The Goodman Theatre announced Wednesday that its 2026-27 season will include two shows that had smash Broadway runs: “American Idiot,” the musical created by the punk band Green Day, and “John Proctor Is the Villain.”

The season begins in September and continues through August 2027. The season kicks off Sept. 5 with the monthlong world premiere of “The Attic: Things I’ve Seen While Lying on My Back” — a circus arts show by 7 Fingers, a Montreal-based company founded by seven artists who came up through Cirque du Soleil

“The show tells very human stories while doing things you look at and say ‘That’s not actually possible,'” said Goodman Artistic Director Susan V. Booth.

“American Idiot,” which centers on three disaffected teens, will have a five-week run beginning in of 2027.

It became a stage hit in the 2000s when it “kind of shot out of a cannon,” said Booth, who reflected on the selection process for this season’s shows.

“We were all looking for ways to talk about the American moment we’re in … plays and musicals that resonate, that slam up against it in a way that opens people up and makes them talk,” she said. “And with ‘American Idiot’ I kept waiting for the moment when the lyrics would feel dated, and they don’t. If anything, they’ve gotten more urgent. It’s Green Day at its absolute best, just a rager about what makes young people feel disenfranchised and what they do with that feeling, and we’re in the thick of that right now.”

The Tony award-winning musical was co-written by Green Day frontman Billie Joe Armstrong and features the band’s music.

“John Proctor Is the Villain” will make its Chicago debut and run from Jan. 23 to Feb. 21.

Written by American playwright Kimberly Belflower during the height of the #MeToo movement, the play centers on a group of teen girls in a conservative Appalachian town who believe something horrible has happened and rush to judge a person without much due diligence.

The play riffs off Arthur Miller’s “The Crucible” — a 1953 play set during the 1692 Salem witch trials that serves as an allegory for the McCarthy-era Red Scare in the 1950s, exploring themes of mass hysteria, social persecution, and the dangers of false accusations.

“‘The Crucible’ is one of those plays that pops up every time we’re dealing with restrictions on speech or notions of fascism,” Booth said. “It comes around every time our society feels like we’re not responsibly embracing the rights we have.”

“This play is about the cost of keeping quiet and speaking too loudly too quickly, and it just strikes a chord.
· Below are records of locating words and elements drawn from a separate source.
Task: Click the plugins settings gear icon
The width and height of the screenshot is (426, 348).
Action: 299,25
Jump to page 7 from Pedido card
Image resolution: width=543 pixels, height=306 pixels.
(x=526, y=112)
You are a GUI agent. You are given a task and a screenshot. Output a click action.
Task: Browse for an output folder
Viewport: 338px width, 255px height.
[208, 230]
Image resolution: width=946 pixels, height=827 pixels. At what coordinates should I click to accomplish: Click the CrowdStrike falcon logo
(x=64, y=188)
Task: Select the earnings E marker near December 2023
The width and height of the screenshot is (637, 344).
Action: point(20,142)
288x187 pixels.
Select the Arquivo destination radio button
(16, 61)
We’re all in the moment of ‘I need to act, need to do something’ and trying to figure out the right thing is to do,” Booth said.

Sadie Sink, the “Stranger Things” actress who starred in the recent Broadway production of the play, will not be in the Goodman production.
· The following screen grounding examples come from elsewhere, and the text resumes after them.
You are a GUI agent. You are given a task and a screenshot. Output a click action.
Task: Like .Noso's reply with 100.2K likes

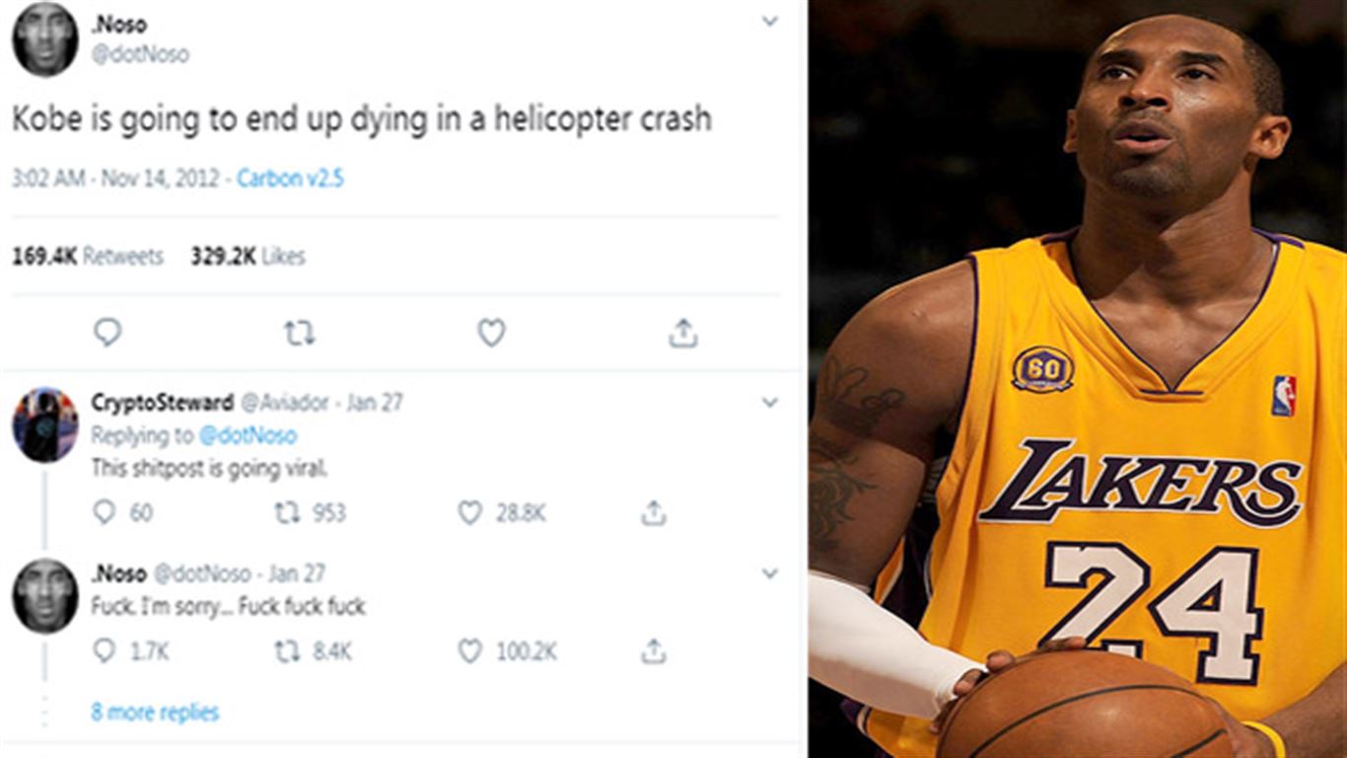click(470, 651)
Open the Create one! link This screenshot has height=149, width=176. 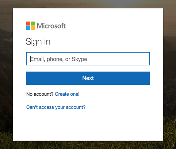click(67, 94)
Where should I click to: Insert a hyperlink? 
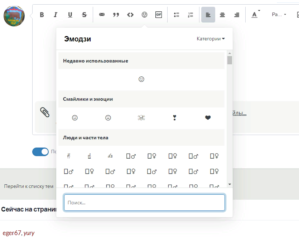(102, 15)
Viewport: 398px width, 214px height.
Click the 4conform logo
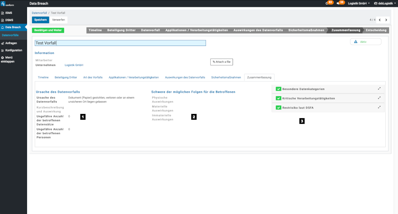point(8,4)
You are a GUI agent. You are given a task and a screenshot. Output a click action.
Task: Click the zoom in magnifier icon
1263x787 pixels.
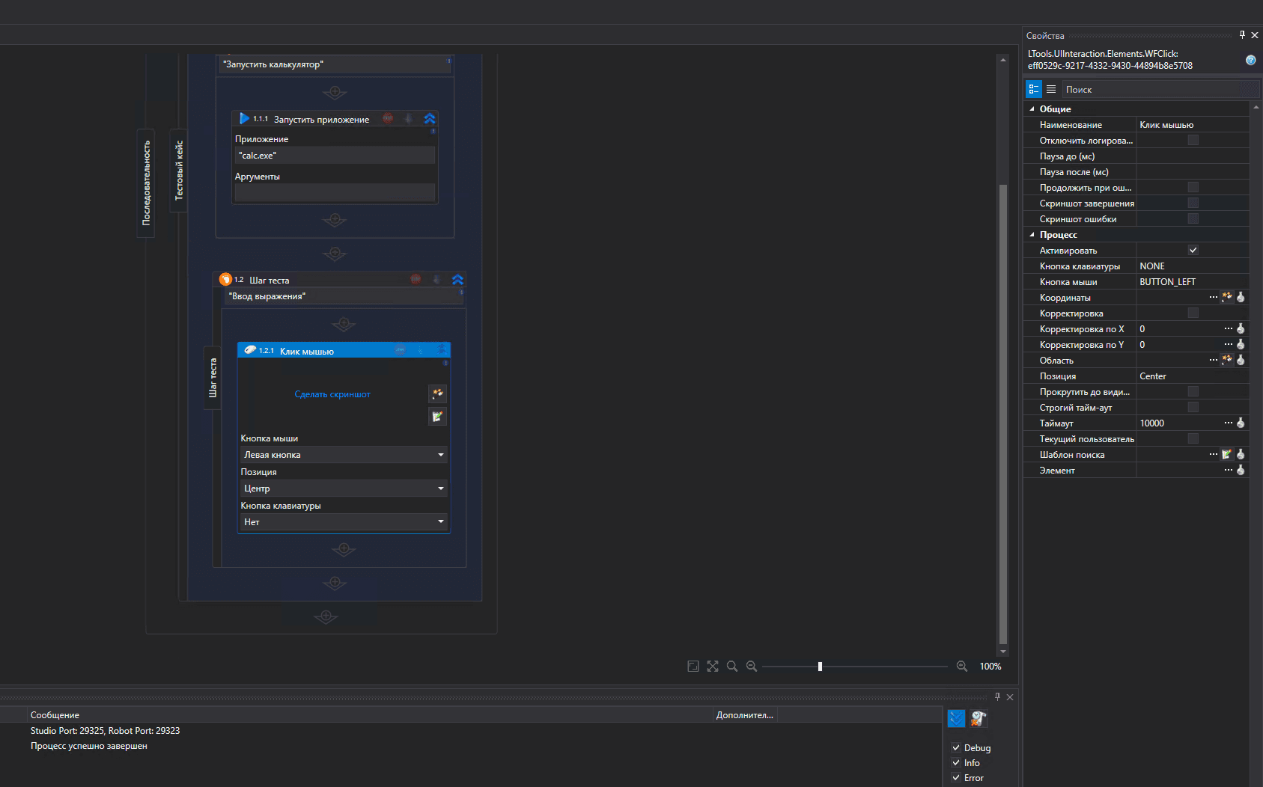(x=962, y=666)
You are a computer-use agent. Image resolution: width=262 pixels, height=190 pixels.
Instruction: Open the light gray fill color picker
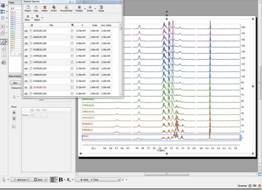point(20,179)
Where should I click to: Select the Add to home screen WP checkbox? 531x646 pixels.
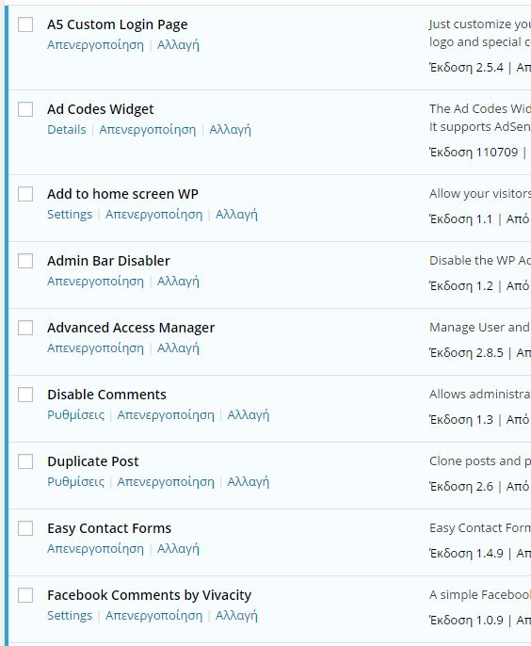coord(25,194)
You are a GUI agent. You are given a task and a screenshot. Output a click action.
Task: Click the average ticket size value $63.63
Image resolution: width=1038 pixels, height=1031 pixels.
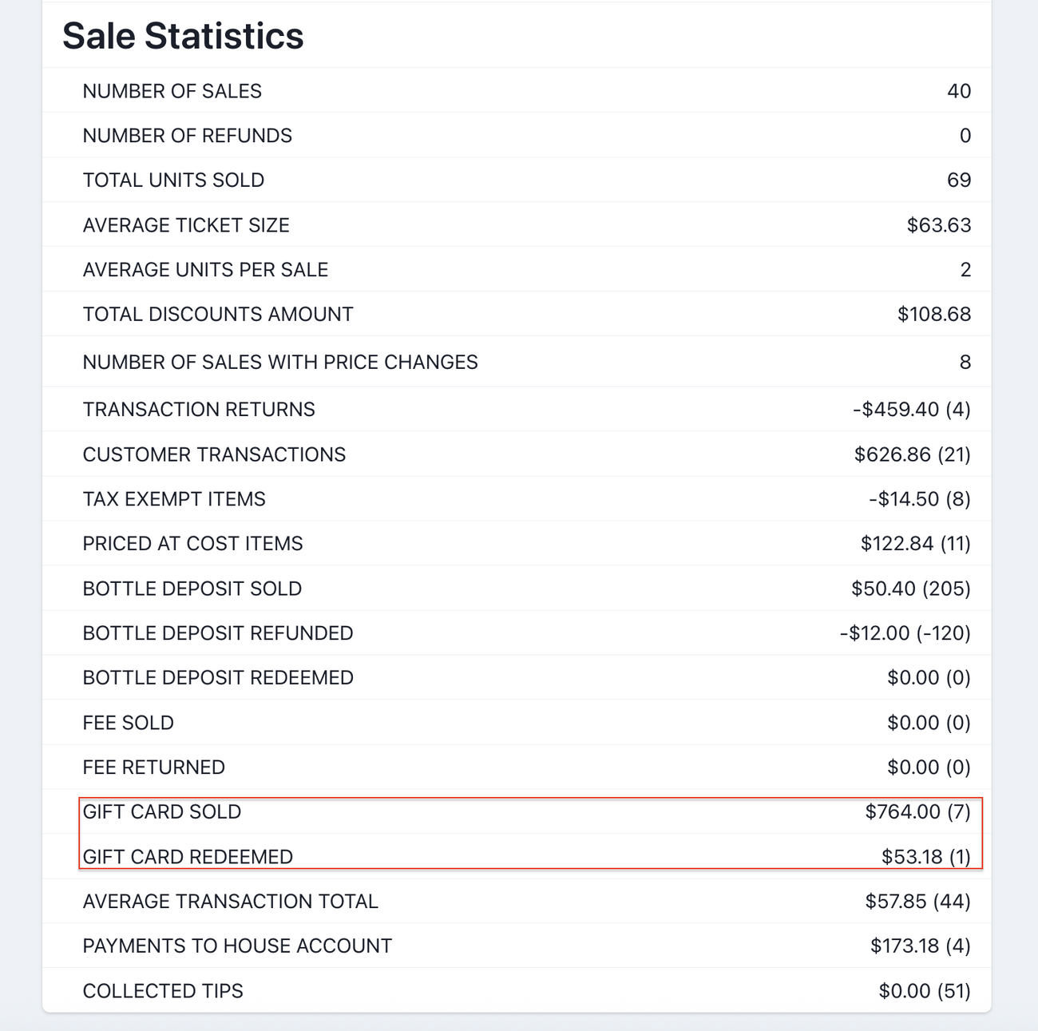coord(938,225)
Nearly all casting decisions for the upcoming season are yet to be made.

One exception is the casting of actor Tim Hopper to play Scrooge in the 49th annual production of “The Christmas Carol,” which will run from Nov. 13 to Dec. 31.

Actor Christopher Donahue played it the past two seasons. Larry Yando played it for 15 seasons before him.

“When the opportunity comes to fill that role, you just want to get it absolutely right, and Tim Hopper is a longtime Steppenwolf member and there’s a grit and honesty to him, and he will take on the role as if its a brand new play,” said Booth, who took over as artistic director in 2022 Goodman after Robert Falls held the position for 35 years.